A história do mercado de ativos chinês começou em meados da década de 90. Além de completamente fechado para os investidores estrangeiros, ainda era um mercado nascente e muito restrito em ativos. No período de 2005 a 2010 uma revolução tomou conta do mercado com a criação dos A-Shares e, junto a eles, uma onda de novos ativos listados surgiram. A expansão do mercado seguiu durante o período de 2011 a 2016 com a abertura gradual do mercado local; o governo chinês criou programas que concediam registros para investidores estrangeiros operarem nesse mercado (RQFII, Stock Connect e WFOE) e permitiram uma mudança de cenário do mercado financeiro chinês local frente ao mercado de Ações Chinesas listadas em Hong Kong (Share-B e Share-H).

O mercado de ações China A-Share é o segundo maior do mundo em capitalização de mercado com USD 12 trilhões – atrás apenas do mercado americano, onde a capitalização de mercado é de aproximadamente USD 49 trilhões.
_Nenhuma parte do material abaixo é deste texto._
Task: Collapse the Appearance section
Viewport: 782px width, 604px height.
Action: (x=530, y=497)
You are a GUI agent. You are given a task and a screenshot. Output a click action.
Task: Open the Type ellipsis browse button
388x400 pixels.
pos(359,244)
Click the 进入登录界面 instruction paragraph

Para base de comparação, o valor de mercado da BOVESPA não chega a USD 1 trilhão e o mercado de Ações Chinesas listadas em Hong Kong é próximo de USD 6 trilhões. Essa métrica por si só já é de extrema relevância, porém fica ainda mais interessante quando adicionamos a essa equação a quantidade de ações listadas. O mercado americano tem em torno de 3.800 ações listadas, enquanto o mercado de China A-Share possui 4.000 ações e o mercado de Hong Kong, de ações chinesas listadas fora da China, conta com apenas 490 ações.

Outro ponto que chama bastante atenção do universo de China A-Share é a liquidez. Apesar do volume alocado atualmente ser majoritariamente de investidores institucionais, a rotatividade do mercado é dominada pelos investidores de varejo; isso permite que os investidores institucionais de longo prazo se beneficiem dos erros comportamentais e de manada cometidos pelas pessoas físicas.
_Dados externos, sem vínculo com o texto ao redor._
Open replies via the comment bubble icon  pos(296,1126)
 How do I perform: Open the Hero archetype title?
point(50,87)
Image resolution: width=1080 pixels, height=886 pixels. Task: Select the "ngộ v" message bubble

Como comparação de liquidez ao mercado americano, quando utilizamos a métrica – volume médio negociado diariamente por capitalização de mercado, o China A-Share tem uma razão de 1,25% vs. 0,7% do mercado americano: um prato cheio para a geração de alpha de gestores especializados.

Ainda no âmbito de inexperiência dos investidores de varejo do mercado local chinês, dados compilados na Securities and Futures Commission (SFC) , Hong Kong Baptist University, Shanghai Stock Exchange e China Securities Investor Service Center e tratados pela gestora americana sistemática Acadian Management demonstram como esses investidores são influenciados e tomam suas decisões de investir e desinvestir baseadas, principalmente, em recomendações de familiares e amigos, rumores/notícias informais e preço dos ativos sem que haja fundamento para compreender a precificação do ativo. Diferente do mercado brasileiro, onde a educação financeira está cada vez mais presente no cotidiano dos investidores, os investidores chineses que movimentam o mercado local têm muito pouco conhecimento técnico.
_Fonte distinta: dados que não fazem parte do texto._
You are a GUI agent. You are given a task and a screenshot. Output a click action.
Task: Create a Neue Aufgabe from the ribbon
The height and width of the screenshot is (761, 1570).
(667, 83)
Finalmente, nos deparamos com a China de uma perspectiva global e observamos os investidores ainda sub alocados em China A-Share, que, diferente das ações listadas em China Hong Kong, possui uma representatividade muito melhor dos diversos setores do PIB Chinês. A representatividade desse mercado nos índices MSCI ainda está abaixo do alvo e o aumento de participação é esperado para os próximos anos como um fluxo de capital que tende a ser relevante.

A ascensão da China como potência mundial passa por uma transformação do seu mercado financeiro local, o aperfeiçoamento da governança e níveis de transparência praticados hoje no mundo ocidental. Assim como ocorreu com a abertura comercial da China na década de 70 – na época improvável pensarmos que o país seria o principal parceiro comercial do mundo ao lado dos Estados Unidos – hoje podemos dizer que vivemos algo semelhante ao mercado financeiro doméstico chinês: a abertura de um mercado com muitas oportunidades e que caminha a passos largos para nas próximas décadas se tornar também uma potência financeira.